Psychosis as a rare neuropsychiatric manifestation of Bardet-Biedl syndrome: A case report.

Abstract

Bardet-Biedl syndrome is a rare, pleiotropic genetic disorder. Despite advances in genetic testing, the diagnosis of Bardet-Biedl syndrome remains primarily clinical, particularly in low-resource settings. Clinical features are classified as either primary or secondary. The primary features include retinal dystrophy, central obesity, renal abnormalities, male hypogonadism, and learning disabilities. Secondary characteristics include developmental delay, dental defects, diabetes mellitus, speech disorders, brachydactyly/syndactyly, and ocular abnormalities such as nystagmus, strabismus, and astigmatism. A significant proportion of patients with Bardet-Biedl syndrome present with behavioral and psychiatric symptoms.
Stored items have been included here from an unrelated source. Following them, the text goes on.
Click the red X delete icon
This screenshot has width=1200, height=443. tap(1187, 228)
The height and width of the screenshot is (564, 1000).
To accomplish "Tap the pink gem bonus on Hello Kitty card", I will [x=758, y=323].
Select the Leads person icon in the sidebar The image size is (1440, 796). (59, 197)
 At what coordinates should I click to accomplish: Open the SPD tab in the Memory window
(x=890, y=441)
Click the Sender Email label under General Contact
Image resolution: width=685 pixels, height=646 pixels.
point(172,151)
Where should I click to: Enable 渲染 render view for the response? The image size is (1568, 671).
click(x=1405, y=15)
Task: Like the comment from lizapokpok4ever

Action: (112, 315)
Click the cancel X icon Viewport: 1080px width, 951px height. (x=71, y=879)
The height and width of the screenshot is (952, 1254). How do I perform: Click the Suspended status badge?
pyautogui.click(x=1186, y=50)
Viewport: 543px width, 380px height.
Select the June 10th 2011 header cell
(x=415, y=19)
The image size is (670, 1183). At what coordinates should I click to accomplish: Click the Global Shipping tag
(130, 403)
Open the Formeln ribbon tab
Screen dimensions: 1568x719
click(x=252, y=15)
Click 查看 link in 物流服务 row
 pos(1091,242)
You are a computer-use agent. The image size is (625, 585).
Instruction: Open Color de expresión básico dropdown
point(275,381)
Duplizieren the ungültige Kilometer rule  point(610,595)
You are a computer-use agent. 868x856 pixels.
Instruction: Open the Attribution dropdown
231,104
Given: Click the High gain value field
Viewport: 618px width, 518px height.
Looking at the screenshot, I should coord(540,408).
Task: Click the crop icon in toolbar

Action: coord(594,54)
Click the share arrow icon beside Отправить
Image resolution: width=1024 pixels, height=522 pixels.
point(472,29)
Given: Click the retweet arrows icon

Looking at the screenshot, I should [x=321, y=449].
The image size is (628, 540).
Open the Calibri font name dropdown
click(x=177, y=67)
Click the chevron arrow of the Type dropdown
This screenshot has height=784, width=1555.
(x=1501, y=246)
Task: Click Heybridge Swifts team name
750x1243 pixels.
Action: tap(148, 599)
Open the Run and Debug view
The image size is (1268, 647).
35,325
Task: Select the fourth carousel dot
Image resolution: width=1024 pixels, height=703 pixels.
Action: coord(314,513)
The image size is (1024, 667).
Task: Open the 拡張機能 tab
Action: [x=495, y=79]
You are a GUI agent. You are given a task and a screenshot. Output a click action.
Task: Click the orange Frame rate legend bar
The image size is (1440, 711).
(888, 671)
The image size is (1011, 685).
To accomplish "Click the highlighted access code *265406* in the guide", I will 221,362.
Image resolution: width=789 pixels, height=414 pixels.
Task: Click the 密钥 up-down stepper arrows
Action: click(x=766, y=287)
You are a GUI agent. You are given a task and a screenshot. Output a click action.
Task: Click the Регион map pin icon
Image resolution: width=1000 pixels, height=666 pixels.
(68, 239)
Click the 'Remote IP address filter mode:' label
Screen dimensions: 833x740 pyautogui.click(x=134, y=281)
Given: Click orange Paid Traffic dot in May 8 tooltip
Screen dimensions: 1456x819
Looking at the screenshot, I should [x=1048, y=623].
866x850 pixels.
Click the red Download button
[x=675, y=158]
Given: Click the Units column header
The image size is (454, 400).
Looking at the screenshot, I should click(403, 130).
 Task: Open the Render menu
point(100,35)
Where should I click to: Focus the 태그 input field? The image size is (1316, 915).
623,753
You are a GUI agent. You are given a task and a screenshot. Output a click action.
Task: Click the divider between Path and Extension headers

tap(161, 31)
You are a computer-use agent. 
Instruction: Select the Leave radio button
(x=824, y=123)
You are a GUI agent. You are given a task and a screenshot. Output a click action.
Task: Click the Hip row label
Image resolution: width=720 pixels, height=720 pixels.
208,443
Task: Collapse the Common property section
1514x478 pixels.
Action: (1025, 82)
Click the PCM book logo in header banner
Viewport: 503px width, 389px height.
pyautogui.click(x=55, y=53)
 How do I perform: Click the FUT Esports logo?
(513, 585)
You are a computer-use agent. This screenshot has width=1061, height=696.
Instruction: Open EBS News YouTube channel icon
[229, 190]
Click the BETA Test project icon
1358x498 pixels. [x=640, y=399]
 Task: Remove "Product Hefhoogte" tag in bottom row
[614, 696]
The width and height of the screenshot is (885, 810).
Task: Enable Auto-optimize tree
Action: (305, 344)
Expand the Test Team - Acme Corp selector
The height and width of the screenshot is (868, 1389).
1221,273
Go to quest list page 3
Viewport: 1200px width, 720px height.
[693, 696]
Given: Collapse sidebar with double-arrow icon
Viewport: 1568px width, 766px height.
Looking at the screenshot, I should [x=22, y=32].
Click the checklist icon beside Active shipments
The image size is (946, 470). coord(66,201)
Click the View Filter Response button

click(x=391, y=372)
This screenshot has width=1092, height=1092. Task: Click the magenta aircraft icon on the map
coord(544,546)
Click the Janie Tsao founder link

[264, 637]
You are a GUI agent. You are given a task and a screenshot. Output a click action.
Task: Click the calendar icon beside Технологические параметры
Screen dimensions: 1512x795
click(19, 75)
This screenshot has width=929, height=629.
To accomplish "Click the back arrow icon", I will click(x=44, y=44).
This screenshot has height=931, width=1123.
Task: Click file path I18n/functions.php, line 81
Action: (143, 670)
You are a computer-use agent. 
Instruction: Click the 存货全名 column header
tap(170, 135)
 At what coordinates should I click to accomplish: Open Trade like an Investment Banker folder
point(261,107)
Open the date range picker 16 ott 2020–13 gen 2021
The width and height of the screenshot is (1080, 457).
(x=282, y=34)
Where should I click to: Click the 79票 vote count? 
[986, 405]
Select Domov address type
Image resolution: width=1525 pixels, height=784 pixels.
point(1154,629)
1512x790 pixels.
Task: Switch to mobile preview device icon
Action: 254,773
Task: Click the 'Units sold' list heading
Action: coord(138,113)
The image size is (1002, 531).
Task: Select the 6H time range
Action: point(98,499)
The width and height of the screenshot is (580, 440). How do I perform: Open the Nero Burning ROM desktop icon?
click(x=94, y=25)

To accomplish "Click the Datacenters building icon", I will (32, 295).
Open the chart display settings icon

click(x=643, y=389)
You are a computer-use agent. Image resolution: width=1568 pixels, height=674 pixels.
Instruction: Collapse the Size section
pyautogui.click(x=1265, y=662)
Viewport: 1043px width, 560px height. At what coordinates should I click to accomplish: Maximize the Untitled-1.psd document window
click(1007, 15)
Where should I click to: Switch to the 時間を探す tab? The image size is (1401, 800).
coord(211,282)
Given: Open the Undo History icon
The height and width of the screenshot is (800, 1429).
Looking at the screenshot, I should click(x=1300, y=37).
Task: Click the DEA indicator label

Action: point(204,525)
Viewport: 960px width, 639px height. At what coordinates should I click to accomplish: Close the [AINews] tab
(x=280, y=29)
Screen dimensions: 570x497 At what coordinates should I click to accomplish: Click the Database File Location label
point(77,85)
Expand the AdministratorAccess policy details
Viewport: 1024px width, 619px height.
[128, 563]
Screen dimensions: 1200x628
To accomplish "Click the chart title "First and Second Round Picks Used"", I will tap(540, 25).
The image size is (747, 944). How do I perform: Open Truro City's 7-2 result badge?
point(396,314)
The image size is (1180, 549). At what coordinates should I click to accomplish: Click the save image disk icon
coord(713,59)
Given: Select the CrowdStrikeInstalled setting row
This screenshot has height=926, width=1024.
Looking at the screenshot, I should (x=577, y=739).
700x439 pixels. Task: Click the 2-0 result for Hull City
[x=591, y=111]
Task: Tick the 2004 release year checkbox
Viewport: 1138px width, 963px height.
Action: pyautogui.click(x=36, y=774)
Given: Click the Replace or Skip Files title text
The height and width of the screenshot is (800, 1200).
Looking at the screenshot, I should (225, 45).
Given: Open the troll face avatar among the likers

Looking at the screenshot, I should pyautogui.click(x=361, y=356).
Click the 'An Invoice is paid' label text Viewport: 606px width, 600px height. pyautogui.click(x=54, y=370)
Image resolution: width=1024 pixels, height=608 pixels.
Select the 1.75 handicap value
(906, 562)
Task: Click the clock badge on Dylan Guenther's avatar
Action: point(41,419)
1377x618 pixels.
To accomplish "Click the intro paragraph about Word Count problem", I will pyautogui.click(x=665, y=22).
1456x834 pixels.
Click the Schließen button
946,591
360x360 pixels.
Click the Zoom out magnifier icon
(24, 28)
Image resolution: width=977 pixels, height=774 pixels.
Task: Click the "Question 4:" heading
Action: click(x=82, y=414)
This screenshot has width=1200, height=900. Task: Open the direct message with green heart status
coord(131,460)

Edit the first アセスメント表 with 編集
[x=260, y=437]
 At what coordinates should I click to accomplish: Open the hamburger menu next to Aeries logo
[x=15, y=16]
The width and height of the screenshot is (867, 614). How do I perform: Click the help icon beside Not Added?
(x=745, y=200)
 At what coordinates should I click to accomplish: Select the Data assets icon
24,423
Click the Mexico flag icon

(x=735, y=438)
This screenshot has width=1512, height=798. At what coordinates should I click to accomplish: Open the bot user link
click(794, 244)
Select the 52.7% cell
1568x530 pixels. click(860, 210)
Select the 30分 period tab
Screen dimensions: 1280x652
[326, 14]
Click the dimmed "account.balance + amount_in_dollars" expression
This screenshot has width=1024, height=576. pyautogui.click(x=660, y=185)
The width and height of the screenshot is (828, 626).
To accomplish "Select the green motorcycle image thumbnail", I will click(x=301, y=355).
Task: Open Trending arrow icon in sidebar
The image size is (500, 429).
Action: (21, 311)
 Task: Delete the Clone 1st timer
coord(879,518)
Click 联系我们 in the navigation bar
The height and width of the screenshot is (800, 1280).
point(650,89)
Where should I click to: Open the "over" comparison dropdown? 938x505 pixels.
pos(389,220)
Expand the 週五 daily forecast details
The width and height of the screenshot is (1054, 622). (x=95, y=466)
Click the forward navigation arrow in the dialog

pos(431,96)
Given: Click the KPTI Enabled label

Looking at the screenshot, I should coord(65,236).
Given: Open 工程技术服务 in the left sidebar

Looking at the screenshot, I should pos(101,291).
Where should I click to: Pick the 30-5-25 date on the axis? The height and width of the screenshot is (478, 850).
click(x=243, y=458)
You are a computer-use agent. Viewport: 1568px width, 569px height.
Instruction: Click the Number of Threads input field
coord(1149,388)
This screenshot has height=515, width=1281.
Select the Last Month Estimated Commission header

It is estimated that one-third of patients with Bardet-Biedl syndrome meet the criteria for a major psychiatric disorder during their lifetime. However, there is a paucity of research on neuropsychiatric traits and their management in Bardet-Biedl syndrome. Herein, we report a case of psychosis in a patient with features of Bardet-Biedl syndrome and describe the multidisciplinary management provided in a psychiatric setting.